◆ WORK TASK
Extract, unchanged, each line of the listing below from its first line through the line that contains "Open the Calls icon in the rail", inclusive, and nothing else.

------ DATA EXCERPTS ------

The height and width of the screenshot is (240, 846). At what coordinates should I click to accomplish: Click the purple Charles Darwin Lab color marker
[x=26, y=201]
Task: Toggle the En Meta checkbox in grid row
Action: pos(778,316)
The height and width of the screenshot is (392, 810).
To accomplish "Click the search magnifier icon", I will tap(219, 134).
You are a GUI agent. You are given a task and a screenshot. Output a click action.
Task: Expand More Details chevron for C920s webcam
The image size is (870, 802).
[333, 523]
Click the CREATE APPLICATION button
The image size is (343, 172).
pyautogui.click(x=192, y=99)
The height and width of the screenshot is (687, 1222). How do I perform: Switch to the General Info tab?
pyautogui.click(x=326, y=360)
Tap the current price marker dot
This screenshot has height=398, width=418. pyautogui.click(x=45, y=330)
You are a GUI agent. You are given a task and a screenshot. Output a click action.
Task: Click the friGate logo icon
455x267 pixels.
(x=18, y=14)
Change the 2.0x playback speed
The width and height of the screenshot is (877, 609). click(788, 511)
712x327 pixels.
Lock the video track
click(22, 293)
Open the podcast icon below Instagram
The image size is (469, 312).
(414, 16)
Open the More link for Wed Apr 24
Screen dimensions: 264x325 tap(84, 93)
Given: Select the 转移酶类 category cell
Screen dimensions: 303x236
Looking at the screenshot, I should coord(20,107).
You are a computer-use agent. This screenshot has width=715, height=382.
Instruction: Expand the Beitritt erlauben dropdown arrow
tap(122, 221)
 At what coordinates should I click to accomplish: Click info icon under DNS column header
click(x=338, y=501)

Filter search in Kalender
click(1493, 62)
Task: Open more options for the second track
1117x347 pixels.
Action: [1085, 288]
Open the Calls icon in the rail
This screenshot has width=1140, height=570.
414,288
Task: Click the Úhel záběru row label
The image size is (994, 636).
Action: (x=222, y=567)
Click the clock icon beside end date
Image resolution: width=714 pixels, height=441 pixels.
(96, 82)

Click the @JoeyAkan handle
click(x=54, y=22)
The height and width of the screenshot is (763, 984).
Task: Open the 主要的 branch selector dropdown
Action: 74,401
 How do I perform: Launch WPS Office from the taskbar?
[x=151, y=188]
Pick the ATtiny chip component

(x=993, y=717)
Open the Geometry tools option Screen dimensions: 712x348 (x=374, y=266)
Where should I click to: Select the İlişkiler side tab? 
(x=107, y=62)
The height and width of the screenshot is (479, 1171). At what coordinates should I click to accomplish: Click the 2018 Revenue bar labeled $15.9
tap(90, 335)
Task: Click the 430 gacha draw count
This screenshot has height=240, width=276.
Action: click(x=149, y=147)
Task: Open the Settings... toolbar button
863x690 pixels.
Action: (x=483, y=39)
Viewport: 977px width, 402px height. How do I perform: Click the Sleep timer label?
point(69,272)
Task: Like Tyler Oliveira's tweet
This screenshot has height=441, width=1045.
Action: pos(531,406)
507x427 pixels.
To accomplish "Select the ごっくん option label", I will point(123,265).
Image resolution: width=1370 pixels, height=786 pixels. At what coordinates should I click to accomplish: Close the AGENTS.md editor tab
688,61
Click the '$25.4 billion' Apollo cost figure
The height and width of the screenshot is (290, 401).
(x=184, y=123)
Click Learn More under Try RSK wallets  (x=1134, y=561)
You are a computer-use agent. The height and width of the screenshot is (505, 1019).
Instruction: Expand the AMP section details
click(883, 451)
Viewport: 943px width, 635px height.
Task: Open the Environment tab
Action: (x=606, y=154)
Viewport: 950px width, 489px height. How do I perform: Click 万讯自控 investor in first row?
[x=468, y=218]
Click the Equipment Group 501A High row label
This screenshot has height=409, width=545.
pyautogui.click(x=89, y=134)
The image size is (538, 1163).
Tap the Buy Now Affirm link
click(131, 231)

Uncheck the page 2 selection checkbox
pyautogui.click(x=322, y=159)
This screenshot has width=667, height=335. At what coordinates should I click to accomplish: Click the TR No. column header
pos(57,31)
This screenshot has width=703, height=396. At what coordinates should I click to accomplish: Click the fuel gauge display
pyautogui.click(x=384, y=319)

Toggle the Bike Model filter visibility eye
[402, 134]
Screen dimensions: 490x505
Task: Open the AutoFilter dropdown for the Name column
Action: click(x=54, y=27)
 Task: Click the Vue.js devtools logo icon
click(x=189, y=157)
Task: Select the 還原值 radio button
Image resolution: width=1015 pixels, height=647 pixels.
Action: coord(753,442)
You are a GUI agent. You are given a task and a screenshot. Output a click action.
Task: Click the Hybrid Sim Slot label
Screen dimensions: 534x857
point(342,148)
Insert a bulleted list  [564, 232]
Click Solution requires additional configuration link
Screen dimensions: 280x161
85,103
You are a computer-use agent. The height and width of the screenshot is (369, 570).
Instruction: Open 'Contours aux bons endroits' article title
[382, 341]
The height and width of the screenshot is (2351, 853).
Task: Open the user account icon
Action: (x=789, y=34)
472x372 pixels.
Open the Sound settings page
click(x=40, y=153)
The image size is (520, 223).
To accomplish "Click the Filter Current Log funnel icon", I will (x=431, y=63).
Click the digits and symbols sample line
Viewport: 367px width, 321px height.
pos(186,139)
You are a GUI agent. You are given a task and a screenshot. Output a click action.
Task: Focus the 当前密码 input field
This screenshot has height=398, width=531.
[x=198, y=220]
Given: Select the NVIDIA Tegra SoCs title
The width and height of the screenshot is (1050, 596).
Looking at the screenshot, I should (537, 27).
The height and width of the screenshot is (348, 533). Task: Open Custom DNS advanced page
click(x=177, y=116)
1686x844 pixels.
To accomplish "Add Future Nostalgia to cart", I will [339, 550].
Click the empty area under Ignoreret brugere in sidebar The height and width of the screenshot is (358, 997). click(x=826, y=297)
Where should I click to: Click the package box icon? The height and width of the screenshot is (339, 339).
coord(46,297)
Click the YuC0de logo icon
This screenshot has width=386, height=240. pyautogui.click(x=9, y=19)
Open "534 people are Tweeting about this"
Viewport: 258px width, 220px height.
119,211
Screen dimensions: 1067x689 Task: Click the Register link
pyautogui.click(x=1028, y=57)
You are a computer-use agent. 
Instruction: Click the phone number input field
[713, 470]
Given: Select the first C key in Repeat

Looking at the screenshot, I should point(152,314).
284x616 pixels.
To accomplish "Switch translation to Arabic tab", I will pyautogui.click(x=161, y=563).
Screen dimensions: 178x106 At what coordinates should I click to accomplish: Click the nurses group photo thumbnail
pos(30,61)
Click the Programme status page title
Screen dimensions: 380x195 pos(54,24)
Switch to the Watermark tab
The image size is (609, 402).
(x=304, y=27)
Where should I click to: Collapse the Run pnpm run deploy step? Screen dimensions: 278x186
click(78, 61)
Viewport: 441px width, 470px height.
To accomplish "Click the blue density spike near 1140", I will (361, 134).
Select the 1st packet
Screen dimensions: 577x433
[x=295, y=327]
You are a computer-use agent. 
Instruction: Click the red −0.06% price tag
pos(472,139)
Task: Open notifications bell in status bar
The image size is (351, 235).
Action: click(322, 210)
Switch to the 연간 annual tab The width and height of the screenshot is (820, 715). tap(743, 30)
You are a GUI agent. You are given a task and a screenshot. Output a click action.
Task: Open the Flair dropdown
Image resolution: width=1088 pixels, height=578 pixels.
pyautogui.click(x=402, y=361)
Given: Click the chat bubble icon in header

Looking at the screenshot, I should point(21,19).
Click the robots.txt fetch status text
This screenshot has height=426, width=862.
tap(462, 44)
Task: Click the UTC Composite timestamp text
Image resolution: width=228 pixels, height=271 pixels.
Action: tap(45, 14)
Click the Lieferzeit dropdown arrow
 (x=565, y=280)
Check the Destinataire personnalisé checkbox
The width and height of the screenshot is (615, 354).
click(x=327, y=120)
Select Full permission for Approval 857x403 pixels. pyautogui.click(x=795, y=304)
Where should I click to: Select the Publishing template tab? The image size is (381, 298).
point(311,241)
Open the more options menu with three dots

------

◆ TASK RESULT
The height and width of the screenshot is (240, 846). At what coordinates should I click to accomplish: Click the purple Charles Darwin Lab color marker
[x=26, y=201]
Task: Toggle the En Meta checkbox in grid row
Action: pos(778,316)
The height and width of the screenshot is (392, 810).
To accomplish "Click the search magnifier icon", I will tap(219, 134).
You are a GUI agent. You are given a task and a screenshot. Output a click action.
Task: Expand More Details chevron for C920s webcam
The image size is (870, 802).
[333, 523]
Click the CREATE APPLICATION button
The image size is (343, 172).
pyautogui.click(x=192, y=99)
The height and width of the screenshot is (687, 1222). How do I perform: Switch to the General Info tab?
pyautogui.click(x=326, y=360)
Tap the current price marker dot
This screenshot has height=398, width=418. pyautogui.click(x=45, y=330)
You are a GUI agent. You are given a task and a screenshot. Output a click action.
Task: Click the friGate logo icon
455x267 pixels.
(x=18, y=14)
Change the 2.0x playback speed
The width and height of the screenshot is (877, 609). click(788, 511)
712x327 pixels.
Lock the video track
click(22, 293)
Open the podcast icon below Instagram
The image size is (469, 312).
(414, 16)
Open the More link for Wed Apr 24
Screen dimensions: 264x325 tap(84, 93)
Given: Select the 转移酶类 category cell
Screen dimensions: 303x236
Looking at the screenshot, I should coord(20,107).
You are a computer-use agent. This screenshot has width=715, height=382.
Instruction: Expand the Beitritt erlauben dropdown arrow
tap(122, 221)
 At what coordinates should I click to accomplish: Click info icon under DNS column header
click(x=338, y=501)

Filter search in Kalender
click(1493, 62)
Task: Open more options for the second track
1117x347 pixels.
Action: [1085, 288]
Open the Calls icon in the rail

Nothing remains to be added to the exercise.